The TBBG paid $100,000 to tear down Al Lopez Stadium, former home of the Class
A Tampa Tarpons. It intended to use private money to build the "Tampa
Coliseum," a baseball-only stadium beside Tampa Stadium, home of the Tampa Bay
Buccaneers.
The formation of the Tampa Bay Baseball Group stemmed largely from a desire to
do the right thing by the Tampa community. "I think their intentions were
right," second-generation Blue Book publisher Larry Halstead says. But
he believes the TBBG was led down the garden path by architect Ray Bennett, who
convinced them that baseball would rather be in Tampa than St. Petersburg.
"I never heard anyone in baseball express a preference," Larry Halstead
says. "They always looked at this as the Tampa Bay area. One area. I never
heard anyone say one side was better than another."
* * *

Real estate developer William Lawrence "Bill" Mack, president of the
Mack Co. of Rochelle Park, New Jersey, took over the company his father Bert
began in 1963. The Macks made their millions by building, leasing and managing
office and warehouse space across the country. Bill, who studied finance and
real estate at the Wharton School of Business, and his brother, Earle, teamed
up with St. Petersburg corporate raider Paul Bilzerian in a $722-million
takeover attempt of Hammermill Paper Co. Although the partnership failed, the
Macks sold their stake and made a $60-million profit.

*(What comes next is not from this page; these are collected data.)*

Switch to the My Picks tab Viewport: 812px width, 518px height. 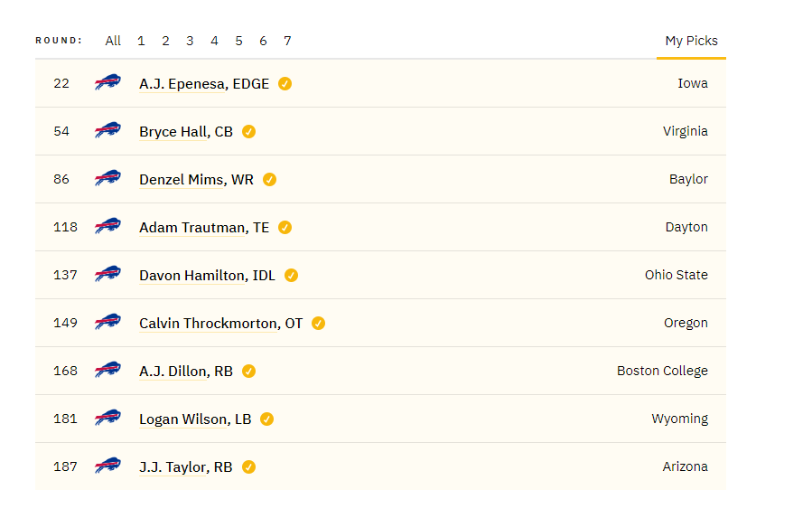(x=691, y=41)
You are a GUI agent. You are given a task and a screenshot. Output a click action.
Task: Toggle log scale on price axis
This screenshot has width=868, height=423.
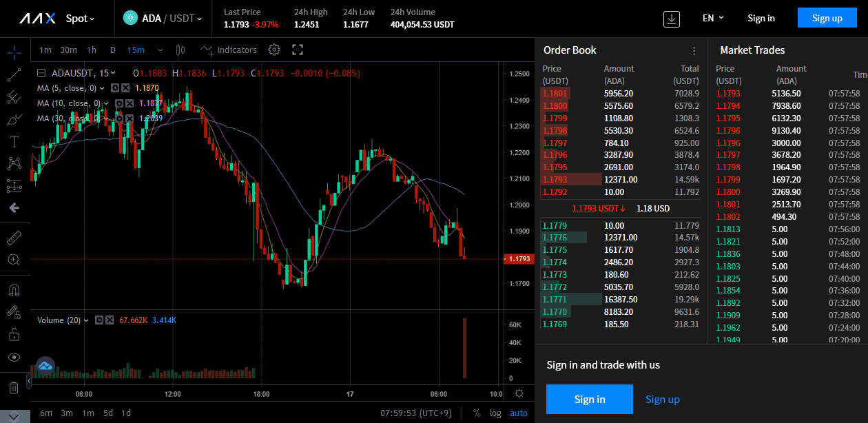click(x=495, y=413)
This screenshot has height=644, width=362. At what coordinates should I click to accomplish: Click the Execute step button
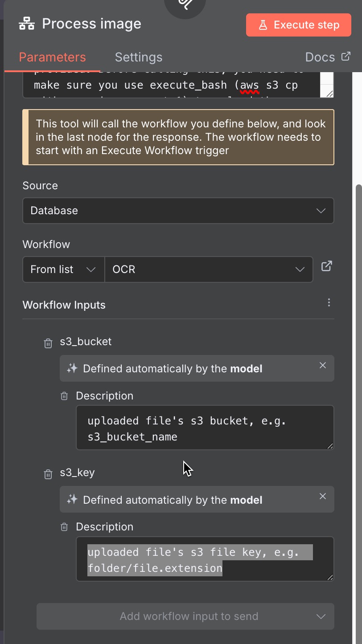298,25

The Mack family's Florida operations include the successful 19-story One Mack
Center in downtown Tampa, opened in 1981, and the 28-story Two Mack Center,
which followed it in 1990. The latter building remained empty until
Hillsborough County purchased it for offices in 1992.

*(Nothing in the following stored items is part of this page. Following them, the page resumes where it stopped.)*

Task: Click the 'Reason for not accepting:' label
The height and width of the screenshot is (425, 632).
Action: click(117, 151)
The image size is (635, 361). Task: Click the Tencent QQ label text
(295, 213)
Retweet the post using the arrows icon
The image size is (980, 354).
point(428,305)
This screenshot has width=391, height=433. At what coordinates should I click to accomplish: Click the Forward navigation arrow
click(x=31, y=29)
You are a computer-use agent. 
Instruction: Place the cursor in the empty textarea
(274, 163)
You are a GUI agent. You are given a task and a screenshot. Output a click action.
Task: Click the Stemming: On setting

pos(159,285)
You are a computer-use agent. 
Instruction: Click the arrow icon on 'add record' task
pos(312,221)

Tampa attorney James Cusack was Mack's development partner in the Mack Center
projects. Cusack, attorney and friend of Frank Morsani, brought the two
together in 1979. Three years later, Mack emerged as the money man in the Tampa
Bay Baseball Group. Tallis made the contacts, Morsani wrote the deals and when
the time was right, Mack would step to the plate and swing his mighty
checkbook.
"I always said he had on long pants and I had on short pants," Morsani
recalls. "He had the substantial resources to make it happen and I was doing
the legwork and all those kinds of things. I came up with [good-faith] money
but whenever we would finally do a deal there would have to be substantial
amounts of cash and he would have to come up with the bulk of the cash."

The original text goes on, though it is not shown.